University of Melbourne (Parkville campus) 

This seminar will centre on Carver’s recently published essay "How (not) to decolonize Marx/ism”. Since the late 1970s, postcolonial theorising and decolonising activisms have directed attention to a taken-for-granted Eurocentrism in Marx/ism. Since the early 2000s, the explosion in available texts, published in original languages and in English translation, has enabled these critiques to develop. Scholars of Marx and activists within Marxism have sometimes responded defensively with apologetics. We will analyse an exemplar of this dogmatic and moralising genre, showing how it deploys three tropes that commonly structure intellectual biography and scholarly commentary. These three story-telling devices are: projection, passivity, and hermeticism. Shifting gear, and proceeding from an agent-oriented reading strategy, we will then consider an alternative theoretical practice. In our recovering, re-thinking, and rereading of the relatively neglected and undervalued Part VIII of Capital, Vol. 1, we argue that Marx/ism represents an important ally and inspiration for decolonisers. That demonstration resets the terms through which Eurocentrism supposedly makes sense.
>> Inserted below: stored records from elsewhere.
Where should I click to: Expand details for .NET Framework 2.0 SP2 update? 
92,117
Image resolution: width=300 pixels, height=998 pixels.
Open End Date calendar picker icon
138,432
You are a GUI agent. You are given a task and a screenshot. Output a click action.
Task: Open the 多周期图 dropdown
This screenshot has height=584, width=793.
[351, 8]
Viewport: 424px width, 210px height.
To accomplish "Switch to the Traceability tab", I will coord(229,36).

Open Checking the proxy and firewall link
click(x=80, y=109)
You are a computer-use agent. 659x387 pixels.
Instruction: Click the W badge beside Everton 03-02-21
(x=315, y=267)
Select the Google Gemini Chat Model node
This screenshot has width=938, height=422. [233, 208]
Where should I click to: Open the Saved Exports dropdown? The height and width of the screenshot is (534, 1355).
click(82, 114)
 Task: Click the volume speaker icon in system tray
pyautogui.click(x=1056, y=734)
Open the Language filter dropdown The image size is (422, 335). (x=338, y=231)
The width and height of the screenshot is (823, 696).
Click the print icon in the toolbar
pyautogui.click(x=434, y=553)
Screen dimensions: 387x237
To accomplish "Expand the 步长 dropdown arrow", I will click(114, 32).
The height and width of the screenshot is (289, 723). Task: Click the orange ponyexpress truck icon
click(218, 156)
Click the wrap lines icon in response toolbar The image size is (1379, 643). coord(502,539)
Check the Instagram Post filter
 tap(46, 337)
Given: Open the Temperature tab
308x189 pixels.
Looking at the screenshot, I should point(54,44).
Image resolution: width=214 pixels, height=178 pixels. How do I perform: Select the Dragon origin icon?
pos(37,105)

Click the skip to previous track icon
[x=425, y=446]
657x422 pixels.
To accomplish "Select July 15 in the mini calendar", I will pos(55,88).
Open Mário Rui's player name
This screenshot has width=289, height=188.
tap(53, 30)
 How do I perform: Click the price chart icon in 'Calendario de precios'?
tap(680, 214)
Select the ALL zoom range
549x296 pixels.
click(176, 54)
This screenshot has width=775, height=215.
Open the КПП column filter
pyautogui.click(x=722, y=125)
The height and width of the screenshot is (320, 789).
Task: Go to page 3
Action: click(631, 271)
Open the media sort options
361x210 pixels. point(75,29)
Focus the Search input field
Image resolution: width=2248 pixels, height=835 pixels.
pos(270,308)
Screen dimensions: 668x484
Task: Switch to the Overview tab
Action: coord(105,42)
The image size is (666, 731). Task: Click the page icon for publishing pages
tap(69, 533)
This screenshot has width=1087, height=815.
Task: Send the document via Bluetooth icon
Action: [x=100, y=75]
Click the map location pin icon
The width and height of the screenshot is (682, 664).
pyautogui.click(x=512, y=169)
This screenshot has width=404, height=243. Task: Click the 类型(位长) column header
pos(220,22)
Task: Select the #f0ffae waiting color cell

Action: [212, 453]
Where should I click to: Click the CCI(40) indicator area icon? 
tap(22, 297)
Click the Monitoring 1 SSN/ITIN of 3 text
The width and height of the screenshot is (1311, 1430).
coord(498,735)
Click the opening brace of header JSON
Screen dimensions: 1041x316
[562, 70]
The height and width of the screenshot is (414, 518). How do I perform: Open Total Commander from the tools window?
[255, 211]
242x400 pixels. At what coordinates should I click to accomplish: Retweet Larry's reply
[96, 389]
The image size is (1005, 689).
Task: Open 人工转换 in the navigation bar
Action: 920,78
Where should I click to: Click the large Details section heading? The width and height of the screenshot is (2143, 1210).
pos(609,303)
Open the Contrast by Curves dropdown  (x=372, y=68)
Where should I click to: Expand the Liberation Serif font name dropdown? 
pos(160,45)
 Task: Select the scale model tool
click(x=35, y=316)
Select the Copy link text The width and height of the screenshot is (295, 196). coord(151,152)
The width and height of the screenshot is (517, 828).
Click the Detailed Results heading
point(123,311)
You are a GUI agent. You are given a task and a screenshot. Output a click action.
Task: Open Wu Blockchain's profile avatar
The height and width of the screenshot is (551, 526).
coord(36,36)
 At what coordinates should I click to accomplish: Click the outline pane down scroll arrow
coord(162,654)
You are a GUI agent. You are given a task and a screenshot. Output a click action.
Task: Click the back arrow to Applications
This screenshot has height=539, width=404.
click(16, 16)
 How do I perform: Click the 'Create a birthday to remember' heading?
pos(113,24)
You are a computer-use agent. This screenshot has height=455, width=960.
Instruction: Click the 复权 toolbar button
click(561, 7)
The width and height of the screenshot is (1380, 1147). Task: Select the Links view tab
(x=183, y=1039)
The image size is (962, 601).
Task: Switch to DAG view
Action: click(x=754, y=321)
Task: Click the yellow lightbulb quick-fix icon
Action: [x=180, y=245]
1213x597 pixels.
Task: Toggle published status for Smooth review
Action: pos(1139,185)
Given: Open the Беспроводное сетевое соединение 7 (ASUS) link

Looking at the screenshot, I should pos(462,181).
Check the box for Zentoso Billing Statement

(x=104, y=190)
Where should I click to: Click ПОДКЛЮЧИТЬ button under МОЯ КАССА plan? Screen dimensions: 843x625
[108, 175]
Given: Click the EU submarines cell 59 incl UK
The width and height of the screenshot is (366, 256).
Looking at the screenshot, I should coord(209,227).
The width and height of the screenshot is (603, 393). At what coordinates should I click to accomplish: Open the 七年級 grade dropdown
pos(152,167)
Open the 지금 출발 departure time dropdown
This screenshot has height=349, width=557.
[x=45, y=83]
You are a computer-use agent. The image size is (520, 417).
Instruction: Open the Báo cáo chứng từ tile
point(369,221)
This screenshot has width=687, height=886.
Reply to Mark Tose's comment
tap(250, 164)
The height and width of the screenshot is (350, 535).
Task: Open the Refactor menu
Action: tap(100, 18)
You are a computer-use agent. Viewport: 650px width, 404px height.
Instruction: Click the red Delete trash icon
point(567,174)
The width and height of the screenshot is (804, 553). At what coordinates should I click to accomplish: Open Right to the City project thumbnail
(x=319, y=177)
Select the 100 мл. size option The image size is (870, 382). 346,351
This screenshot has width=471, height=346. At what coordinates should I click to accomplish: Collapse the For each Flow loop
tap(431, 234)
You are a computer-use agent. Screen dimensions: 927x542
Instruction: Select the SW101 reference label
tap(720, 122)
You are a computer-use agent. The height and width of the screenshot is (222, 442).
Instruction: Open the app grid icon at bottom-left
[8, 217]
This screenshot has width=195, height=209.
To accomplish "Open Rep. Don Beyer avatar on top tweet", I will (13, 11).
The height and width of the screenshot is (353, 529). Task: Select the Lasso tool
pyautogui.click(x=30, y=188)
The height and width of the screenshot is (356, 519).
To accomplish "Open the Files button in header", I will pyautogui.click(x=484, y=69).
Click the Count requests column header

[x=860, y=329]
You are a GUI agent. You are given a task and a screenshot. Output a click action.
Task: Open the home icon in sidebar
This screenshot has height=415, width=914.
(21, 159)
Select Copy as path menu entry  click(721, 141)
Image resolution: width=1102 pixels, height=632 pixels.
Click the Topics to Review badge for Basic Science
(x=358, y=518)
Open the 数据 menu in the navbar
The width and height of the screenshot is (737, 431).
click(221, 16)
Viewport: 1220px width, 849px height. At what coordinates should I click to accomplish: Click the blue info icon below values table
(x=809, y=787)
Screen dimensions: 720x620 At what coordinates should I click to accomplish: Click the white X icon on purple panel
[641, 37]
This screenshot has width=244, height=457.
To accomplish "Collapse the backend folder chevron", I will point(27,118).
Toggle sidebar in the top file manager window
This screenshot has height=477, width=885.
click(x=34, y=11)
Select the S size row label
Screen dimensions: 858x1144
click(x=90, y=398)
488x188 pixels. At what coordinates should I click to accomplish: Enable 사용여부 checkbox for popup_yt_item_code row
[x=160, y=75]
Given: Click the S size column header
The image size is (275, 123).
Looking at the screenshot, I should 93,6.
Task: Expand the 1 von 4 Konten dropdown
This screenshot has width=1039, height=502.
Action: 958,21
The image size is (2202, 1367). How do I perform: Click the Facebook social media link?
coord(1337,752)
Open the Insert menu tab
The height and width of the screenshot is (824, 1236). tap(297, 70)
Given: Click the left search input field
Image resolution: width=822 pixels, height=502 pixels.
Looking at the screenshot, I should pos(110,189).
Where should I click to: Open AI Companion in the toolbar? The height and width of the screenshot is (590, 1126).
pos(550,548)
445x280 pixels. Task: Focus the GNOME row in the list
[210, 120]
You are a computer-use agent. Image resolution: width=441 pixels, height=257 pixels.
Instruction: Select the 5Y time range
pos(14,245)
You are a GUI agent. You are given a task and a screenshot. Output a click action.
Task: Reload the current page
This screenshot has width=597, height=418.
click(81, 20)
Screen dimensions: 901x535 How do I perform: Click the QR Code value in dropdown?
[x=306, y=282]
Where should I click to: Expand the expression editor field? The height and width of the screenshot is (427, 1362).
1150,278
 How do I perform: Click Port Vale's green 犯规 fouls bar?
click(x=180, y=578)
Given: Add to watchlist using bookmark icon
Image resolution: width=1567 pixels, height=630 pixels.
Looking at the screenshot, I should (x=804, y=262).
Terrell Carver is Professor of Political Theory at the University of Bristol, UK. He has published widely on Marx, Engels, and Marxisms, including texts, translations and biography; and on sex, gender, and sexuality, including masculinities, feminist theory and queer studies. His latest books are Marx (Polity, 2018); Engels Before Marx (Palgrave, 2021); and The Life and Thought of Friedrich Engels, 30th anniversary edition (Palgrave, 2021). He is co-editor-in-chief of Contemporary Political Theory, and co-general-editor of three book series: Routledge Innovators in Political Theory (Taylor & Francis); Marx, Engels, and Marxisms (Palgrave); Globalization (Rowman & Littlefield).

All welcome, no registration necessary.